“But it was because of the false brethren secretly brought in, who had sneaked in to spy out our liberty which we have in Christ Jesus, in order to bring us into bondage.” (Galatians 2:4)
Some people are just “different” than we are: they may look differently, have a different background and perspective, different tastes, etc. People will vary in a number of ways. But notice that Paul does not say in Galatians that his opponents were merely “different;’ he said they were “false.” There is a big difference.

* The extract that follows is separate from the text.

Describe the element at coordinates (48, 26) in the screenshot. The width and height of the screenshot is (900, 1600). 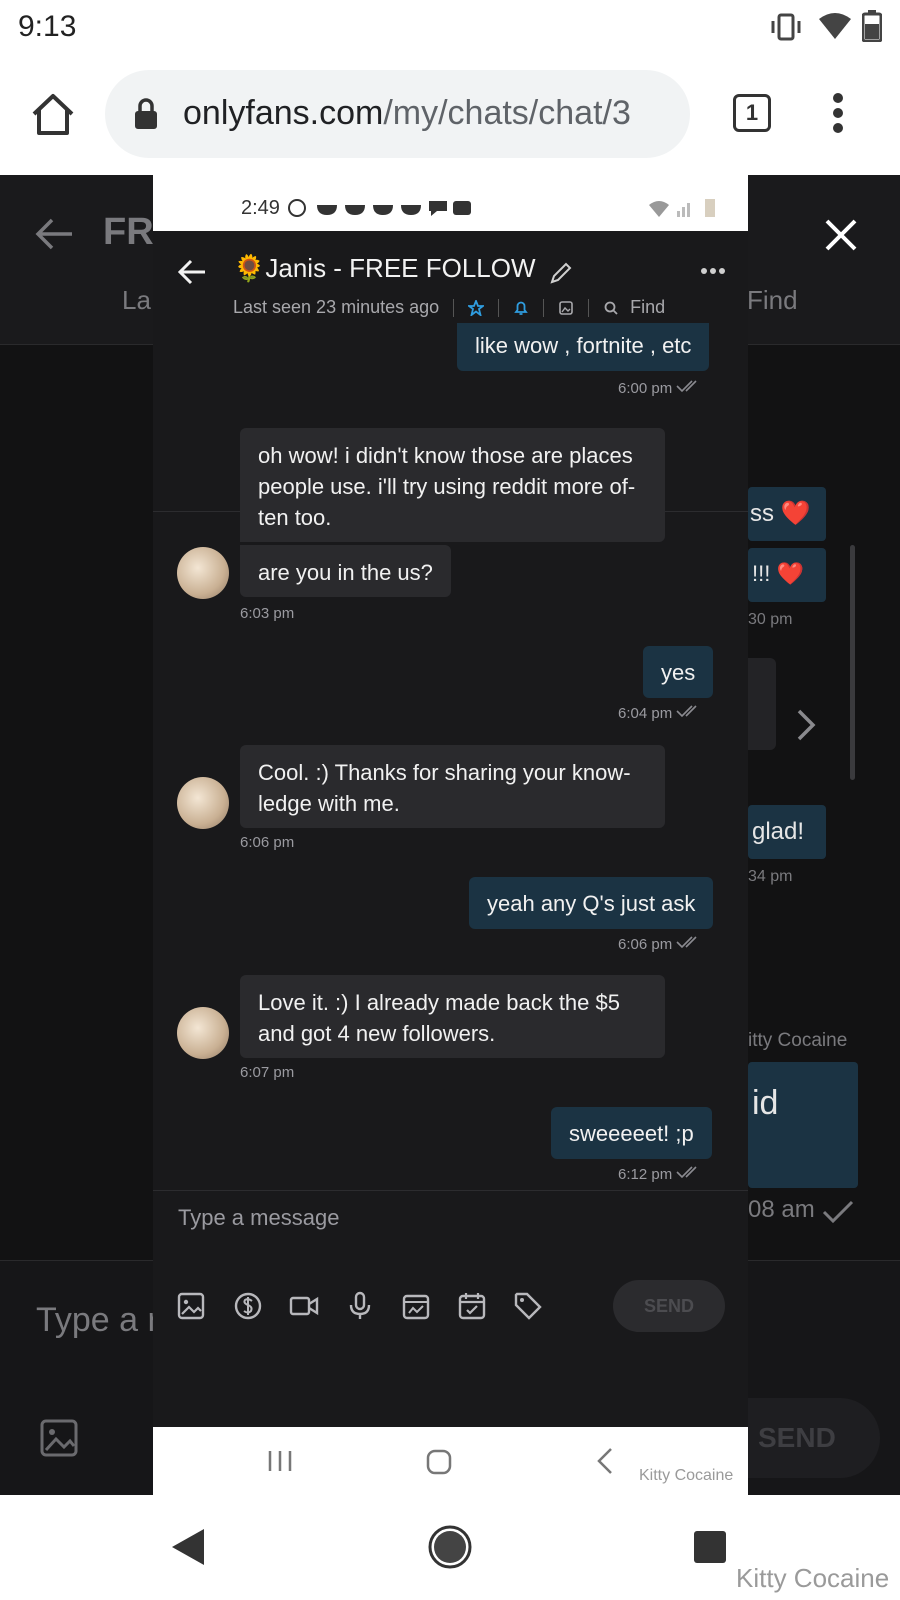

The Judaiazers who opposed Paul were not just “different.” It wasn’t that they used a different kind of music for worship, or met in homes instead of a public place. That would be “different.” But these men were “false.” They were NOT brothers in Christ at all. They were teaching and practicing contrary to the basic Christian doctrine of justification by faith alone, as Paul makes clear later in this letter. They would drag Christianity back into Jewish legalism, and Paul knew when to draw the line. These men were not just “different” — they were “false” and he labeled them as such.
Christians today need this same kind of discernment and courage. Some believers practice their faith in different ways than we do — and we should exercise charity and grace towards those who do. But there are also “many false prophets who have gone out into the world,” (I John 4) who are promulgating doctrines and practices which contradict some of the most basic tenets of our faith. When we encounter them, like Paul we need to call them out for what they are: not merely “different;” but “false.”